# MFWD won't disengage Ford 7610



## enelso (May 20, 2011)

Just purchased the 7610, the solenoid makes a click noise when the switch for 4WD is flipped but it is ALWAYS in MFWD. Does anyone have any idea about what to check next? Does is hurt to leave it in MFWD constantly?


----------



## farmertim (Dec 1, 2010)

Welcome to the forum enelso, I cannot answer for sure, but I believe if you are not on hard paved surfaces then leaving in 4wd doesn't matter. Some one might come along and refute me so just keeps eye out

Regards,
:aussie:


----------



## Hoodoo Valley (Nov 14, 2006)

Welcome to the forum! Nope you are okay as Tim stated, just watch the hard surfaces. If you can pick up the front axle off the ground with the loader, or as you drive forward or reverse, crank the wheels to the left or the right real hard as you attempt to pull the lever back in to 2 wheel drive, should work.
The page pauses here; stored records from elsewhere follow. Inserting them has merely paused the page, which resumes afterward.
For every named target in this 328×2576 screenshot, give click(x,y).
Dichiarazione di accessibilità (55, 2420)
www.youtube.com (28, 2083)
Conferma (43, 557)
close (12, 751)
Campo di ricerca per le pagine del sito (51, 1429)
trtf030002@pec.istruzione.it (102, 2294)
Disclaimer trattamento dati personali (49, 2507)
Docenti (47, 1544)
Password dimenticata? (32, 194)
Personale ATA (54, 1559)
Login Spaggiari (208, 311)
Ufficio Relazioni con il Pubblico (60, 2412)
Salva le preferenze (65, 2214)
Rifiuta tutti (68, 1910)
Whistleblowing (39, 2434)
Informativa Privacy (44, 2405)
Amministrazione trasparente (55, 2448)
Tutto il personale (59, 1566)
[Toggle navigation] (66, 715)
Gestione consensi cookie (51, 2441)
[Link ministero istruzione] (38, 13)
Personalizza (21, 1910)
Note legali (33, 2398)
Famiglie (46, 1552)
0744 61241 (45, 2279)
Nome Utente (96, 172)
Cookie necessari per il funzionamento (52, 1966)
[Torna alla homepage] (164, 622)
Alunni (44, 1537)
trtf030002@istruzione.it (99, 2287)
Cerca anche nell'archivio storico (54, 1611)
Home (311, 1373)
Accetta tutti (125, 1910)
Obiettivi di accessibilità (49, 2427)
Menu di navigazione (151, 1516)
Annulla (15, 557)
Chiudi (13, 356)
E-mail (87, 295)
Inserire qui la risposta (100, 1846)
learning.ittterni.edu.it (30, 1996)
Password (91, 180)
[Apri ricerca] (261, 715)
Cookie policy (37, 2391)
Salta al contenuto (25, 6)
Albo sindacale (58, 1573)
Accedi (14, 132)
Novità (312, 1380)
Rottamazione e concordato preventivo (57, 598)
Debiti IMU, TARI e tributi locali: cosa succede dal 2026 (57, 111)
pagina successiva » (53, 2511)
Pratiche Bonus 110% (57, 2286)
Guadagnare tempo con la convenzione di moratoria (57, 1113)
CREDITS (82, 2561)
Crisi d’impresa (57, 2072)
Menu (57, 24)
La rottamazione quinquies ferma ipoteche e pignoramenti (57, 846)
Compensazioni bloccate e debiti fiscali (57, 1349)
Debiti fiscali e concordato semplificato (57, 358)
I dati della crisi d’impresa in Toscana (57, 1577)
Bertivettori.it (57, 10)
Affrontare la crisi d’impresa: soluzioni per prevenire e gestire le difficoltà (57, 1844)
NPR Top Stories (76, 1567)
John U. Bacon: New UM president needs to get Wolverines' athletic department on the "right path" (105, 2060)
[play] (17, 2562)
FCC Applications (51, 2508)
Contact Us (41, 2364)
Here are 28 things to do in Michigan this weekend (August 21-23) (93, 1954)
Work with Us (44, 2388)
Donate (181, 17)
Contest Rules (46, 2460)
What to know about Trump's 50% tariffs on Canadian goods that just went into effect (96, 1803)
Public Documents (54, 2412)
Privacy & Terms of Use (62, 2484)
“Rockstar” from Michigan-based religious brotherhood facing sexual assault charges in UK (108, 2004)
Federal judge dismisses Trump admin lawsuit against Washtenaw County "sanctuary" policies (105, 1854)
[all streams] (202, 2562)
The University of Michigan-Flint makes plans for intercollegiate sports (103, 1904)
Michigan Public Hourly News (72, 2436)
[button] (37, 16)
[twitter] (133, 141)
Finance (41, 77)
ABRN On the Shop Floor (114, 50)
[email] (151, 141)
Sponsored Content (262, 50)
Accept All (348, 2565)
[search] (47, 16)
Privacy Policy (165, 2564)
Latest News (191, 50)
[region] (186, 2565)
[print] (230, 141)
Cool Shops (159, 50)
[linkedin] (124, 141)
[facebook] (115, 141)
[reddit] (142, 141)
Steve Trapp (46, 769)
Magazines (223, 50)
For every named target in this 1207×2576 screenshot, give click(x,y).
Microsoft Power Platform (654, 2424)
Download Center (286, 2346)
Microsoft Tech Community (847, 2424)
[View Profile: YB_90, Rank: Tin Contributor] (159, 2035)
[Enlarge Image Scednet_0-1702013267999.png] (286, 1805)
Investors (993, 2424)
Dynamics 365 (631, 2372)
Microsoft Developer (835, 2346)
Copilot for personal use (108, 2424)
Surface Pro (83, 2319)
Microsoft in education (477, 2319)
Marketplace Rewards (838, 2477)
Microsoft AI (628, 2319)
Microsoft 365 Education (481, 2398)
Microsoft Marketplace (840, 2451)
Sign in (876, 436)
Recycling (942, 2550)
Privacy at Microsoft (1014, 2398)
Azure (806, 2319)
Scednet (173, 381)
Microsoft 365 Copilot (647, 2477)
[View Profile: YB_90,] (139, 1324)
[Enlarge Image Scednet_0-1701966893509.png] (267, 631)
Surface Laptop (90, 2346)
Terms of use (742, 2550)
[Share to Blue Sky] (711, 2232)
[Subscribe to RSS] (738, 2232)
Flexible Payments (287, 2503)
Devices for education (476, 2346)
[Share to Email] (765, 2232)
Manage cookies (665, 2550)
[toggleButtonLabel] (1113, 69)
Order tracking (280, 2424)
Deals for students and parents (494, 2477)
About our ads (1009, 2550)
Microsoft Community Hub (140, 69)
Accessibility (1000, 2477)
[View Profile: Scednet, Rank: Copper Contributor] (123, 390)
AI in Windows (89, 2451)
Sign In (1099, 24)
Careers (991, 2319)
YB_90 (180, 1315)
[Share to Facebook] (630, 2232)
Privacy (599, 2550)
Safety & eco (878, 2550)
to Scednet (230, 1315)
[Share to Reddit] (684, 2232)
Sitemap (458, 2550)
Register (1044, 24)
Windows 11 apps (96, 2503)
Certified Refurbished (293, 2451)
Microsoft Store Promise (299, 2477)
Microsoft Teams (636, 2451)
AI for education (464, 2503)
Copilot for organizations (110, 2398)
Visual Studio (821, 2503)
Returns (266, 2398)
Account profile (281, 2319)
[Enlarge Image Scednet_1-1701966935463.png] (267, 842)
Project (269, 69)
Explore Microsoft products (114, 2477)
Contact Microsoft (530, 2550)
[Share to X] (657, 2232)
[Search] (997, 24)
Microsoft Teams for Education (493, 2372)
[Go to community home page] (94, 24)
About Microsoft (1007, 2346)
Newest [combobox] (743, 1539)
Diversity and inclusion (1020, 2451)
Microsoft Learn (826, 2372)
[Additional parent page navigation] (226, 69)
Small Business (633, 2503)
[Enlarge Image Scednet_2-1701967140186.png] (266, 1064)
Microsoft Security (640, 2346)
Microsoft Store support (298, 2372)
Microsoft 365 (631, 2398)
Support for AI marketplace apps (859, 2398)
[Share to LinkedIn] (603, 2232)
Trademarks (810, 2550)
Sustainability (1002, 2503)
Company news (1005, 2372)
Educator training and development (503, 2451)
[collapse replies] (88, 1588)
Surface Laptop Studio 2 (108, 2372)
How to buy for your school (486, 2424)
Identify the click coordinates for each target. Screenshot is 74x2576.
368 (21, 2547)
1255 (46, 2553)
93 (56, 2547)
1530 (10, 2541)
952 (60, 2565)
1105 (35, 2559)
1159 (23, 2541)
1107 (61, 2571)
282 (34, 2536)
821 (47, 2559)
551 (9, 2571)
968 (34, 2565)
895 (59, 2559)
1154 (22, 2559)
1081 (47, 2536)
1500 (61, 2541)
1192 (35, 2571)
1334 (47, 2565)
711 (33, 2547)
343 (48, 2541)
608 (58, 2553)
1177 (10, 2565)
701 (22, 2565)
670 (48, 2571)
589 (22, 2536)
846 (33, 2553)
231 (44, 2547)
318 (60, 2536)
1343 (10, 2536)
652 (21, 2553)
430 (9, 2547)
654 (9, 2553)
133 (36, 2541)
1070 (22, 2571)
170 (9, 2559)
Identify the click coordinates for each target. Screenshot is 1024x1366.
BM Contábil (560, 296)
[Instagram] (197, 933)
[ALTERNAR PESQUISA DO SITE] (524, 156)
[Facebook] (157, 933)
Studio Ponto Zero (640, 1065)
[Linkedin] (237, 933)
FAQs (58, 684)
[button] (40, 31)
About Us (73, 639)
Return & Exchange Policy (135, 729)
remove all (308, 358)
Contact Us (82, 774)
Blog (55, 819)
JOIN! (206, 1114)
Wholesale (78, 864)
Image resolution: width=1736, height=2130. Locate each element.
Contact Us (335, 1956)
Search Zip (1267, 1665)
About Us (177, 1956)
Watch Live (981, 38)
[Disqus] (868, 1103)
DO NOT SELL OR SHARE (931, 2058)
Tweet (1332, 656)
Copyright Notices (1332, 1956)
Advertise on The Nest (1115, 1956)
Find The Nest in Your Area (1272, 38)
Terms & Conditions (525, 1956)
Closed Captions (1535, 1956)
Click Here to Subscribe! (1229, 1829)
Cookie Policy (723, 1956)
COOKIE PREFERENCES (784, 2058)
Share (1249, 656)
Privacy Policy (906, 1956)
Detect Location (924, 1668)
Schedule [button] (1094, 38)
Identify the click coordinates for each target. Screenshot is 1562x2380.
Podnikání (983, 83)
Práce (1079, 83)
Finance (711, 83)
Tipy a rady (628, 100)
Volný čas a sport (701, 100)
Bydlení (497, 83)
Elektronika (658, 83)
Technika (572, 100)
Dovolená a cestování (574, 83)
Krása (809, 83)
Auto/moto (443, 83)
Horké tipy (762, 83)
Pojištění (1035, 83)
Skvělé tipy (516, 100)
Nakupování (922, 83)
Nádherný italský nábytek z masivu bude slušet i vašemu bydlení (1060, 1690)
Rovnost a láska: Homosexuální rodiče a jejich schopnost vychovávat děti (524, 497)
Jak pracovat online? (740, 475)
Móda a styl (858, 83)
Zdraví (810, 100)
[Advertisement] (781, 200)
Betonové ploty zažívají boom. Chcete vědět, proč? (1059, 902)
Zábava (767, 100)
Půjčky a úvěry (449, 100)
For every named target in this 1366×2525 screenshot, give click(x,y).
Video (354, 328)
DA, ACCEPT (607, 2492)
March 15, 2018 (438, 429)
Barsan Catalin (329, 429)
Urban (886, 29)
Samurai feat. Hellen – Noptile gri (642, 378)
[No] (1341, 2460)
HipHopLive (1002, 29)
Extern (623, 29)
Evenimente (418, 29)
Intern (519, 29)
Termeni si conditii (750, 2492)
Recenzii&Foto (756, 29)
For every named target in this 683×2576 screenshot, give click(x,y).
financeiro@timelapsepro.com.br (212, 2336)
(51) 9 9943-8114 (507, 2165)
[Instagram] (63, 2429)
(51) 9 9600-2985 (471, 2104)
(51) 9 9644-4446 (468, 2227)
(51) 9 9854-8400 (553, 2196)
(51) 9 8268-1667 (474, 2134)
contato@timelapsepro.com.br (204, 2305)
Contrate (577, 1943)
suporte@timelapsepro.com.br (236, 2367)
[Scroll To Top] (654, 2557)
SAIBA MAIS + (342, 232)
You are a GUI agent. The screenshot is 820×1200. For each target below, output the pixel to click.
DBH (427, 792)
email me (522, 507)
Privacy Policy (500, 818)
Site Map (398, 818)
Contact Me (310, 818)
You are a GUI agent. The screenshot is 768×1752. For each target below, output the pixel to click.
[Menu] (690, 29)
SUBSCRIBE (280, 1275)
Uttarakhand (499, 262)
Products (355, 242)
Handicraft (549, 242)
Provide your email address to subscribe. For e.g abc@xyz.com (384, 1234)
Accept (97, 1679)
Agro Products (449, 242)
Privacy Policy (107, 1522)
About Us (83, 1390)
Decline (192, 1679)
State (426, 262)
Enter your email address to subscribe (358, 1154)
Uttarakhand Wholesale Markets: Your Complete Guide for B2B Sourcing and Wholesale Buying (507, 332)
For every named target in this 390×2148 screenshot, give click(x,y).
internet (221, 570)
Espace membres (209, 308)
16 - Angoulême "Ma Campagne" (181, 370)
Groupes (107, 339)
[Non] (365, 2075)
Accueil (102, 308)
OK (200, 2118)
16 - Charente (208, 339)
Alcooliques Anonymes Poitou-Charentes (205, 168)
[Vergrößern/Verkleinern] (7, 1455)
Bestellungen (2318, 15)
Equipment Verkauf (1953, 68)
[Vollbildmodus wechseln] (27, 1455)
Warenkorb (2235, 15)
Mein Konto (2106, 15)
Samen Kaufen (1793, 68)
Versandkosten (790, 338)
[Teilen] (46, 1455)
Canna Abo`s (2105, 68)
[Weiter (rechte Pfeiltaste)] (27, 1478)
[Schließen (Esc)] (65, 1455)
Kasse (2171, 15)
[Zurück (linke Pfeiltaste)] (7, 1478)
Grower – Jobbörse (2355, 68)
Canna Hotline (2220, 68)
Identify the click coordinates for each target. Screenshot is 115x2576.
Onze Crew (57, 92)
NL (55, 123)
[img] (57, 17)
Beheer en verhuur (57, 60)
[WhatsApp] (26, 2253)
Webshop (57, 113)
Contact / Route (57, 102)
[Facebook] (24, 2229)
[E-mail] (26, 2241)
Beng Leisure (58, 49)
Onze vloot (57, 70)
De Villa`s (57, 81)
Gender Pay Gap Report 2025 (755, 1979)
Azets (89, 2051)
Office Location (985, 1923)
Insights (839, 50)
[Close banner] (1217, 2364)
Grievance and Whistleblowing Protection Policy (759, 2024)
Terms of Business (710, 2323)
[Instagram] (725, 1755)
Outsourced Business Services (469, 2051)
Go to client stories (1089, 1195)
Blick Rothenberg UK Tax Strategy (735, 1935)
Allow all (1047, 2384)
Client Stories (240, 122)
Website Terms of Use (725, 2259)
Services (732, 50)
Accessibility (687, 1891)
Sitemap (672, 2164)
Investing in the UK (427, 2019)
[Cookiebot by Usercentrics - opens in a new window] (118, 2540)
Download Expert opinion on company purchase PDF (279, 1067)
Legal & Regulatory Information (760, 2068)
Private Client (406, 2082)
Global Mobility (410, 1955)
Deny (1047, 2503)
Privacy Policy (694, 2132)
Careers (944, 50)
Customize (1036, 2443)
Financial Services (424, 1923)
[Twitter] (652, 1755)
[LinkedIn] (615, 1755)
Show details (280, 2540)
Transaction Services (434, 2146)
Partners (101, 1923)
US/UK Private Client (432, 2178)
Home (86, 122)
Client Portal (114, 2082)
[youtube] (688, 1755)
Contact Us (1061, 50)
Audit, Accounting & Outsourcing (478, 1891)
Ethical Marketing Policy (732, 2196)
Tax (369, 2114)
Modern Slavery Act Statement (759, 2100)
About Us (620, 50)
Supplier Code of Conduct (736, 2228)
Allows the wheel revelutions to change and take the tension off the gears....... Hope it helps!


----------



## Thomas (Nov 1, 2006)

As Tractor Beam said.."If you can pick up the front axle off the ground with the loader"..sure beats wiggling hopping up/down in the seat like chimp in heat.


----------



## enelso (May 20, 2011)

Thank ya'll, I will try the wheels off the ground and let you know.


----------